90% of people who lose a limb experience phantom limb pain (for some the pain can be so severe they commit suicide. People who have lost an arm have described the feeling of their phantom hand becoming stuck in a fist so tight, they feel the constant stab of their finger nails digging into their palm). Without the limb to visually and kinaesthetically confirm their movement and sensation, the brain becomes stuck in a closed-circuit loop, no longer connected to, or influenced by the outside environment. In Dr. Ramachandran’s experiment, a mirror was placed perpendicular to the person’s chest at the shoulder of the missing arm, creating a symmetrical reflection of their existing arm. The person was then asked to focus their gaze entirely on the reflected image in the mirror and to see it as their missing limb. They were then asked to begin moving both the good arm and the restored image of the limb, and little by little the brain was tricked into sensing a restored connection with the missing limb. By interacting with the restored image, the brain manages to substitute the healthy neurological pattern of communication with the good limb, for that of the damaged limb. Dr. Ramachandrandran later wrote of the experiment, calling it, “The first example in medical history of the successful ‘amputation’ of a phantom limb.”

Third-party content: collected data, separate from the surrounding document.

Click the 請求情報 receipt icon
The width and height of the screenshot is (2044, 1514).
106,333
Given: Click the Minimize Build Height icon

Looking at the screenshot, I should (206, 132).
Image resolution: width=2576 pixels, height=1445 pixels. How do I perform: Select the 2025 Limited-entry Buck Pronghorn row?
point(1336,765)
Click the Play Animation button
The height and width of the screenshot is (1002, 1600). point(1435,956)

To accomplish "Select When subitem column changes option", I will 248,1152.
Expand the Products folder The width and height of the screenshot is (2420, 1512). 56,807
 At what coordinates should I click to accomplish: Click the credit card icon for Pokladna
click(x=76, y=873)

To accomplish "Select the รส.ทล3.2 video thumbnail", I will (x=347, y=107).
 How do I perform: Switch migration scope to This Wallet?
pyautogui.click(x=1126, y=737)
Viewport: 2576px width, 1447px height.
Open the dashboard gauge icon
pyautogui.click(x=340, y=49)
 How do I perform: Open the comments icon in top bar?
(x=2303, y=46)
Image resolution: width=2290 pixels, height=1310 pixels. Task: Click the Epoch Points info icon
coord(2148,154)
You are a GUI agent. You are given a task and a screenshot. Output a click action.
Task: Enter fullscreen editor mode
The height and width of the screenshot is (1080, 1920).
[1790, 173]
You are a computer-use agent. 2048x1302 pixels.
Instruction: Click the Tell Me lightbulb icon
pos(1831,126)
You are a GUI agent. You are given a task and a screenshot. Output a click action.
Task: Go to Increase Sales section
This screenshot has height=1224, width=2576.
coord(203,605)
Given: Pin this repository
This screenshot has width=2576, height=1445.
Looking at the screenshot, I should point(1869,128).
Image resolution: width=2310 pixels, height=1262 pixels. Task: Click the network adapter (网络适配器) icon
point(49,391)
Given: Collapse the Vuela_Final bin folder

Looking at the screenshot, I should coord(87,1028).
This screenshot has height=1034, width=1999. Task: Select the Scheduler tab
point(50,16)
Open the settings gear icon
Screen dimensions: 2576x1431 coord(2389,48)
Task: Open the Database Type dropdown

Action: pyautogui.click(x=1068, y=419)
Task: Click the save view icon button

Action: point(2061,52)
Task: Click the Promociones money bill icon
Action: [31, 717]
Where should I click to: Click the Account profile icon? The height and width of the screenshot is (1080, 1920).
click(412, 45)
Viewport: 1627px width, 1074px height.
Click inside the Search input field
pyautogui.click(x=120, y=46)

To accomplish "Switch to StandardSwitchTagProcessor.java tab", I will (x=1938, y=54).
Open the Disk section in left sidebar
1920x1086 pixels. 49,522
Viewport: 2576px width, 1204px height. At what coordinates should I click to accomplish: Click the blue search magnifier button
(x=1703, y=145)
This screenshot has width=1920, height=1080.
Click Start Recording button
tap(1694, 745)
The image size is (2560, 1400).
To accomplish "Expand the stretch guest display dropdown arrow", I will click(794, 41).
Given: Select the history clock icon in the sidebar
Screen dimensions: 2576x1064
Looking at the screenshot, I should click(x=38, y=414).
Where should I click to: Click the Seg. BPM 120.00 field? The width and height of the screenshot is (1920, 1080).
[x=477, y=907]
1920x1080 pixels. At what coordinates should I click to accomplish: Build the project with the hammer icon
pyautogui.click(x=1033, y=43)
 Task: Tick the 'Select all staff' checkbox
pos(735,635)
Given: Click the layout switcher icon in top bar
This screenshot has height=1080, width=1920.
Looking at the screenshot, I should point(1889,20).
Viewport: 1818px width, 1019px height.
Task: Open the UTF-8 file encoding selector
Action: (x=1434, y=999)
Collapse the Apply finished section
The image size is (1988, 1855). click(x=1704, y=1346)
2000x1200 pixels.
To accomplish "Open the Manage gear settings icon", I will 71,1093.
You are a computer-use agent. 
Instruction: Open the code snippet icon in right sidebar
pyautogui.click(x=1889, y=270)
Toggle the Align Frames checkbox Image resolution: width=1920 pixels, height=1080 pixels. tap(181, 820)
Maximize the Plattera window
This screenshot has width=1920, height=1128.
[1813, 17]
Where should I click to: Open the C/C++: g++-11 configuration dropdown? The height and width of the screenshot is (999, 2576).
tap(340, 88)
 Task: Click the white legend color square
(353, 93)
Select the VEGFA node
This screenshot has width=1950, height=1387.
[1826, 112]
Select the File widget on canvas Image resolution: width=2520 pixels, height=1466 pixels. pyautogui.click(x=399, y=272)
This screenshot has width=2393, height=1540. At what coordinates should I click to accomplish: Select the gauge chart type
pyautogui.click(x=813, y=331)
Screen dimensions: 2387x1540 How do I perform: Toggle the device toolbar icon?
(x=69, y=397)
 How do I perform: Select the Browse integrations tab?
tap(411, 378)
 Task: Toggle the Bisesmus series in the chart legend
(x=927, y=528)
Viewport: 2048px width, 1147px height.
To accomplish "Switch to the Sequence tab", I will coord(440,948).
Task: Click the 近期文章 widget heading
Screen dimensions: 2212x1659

Many patients using the therapy have reported an immediate cessation of their pain , and now Dr. Jack Tsao, a neurologist for the US Navy, has been using the therapy at Walter Reed Medical center to help injured US military veterans returning from Iraq and Afghanistan. In trial groups, every one who used the mirror therapy reported a reduction in their pain, and some reported it disappeared all together.
Dr. Ramachandran’s work in this and many other areas of the brain are both exciting and compelling. If you have enjoyed the work of Oliver Sacks and Moshe Feldenkrais you will also enjoy Dr. Ramachandran’s insights.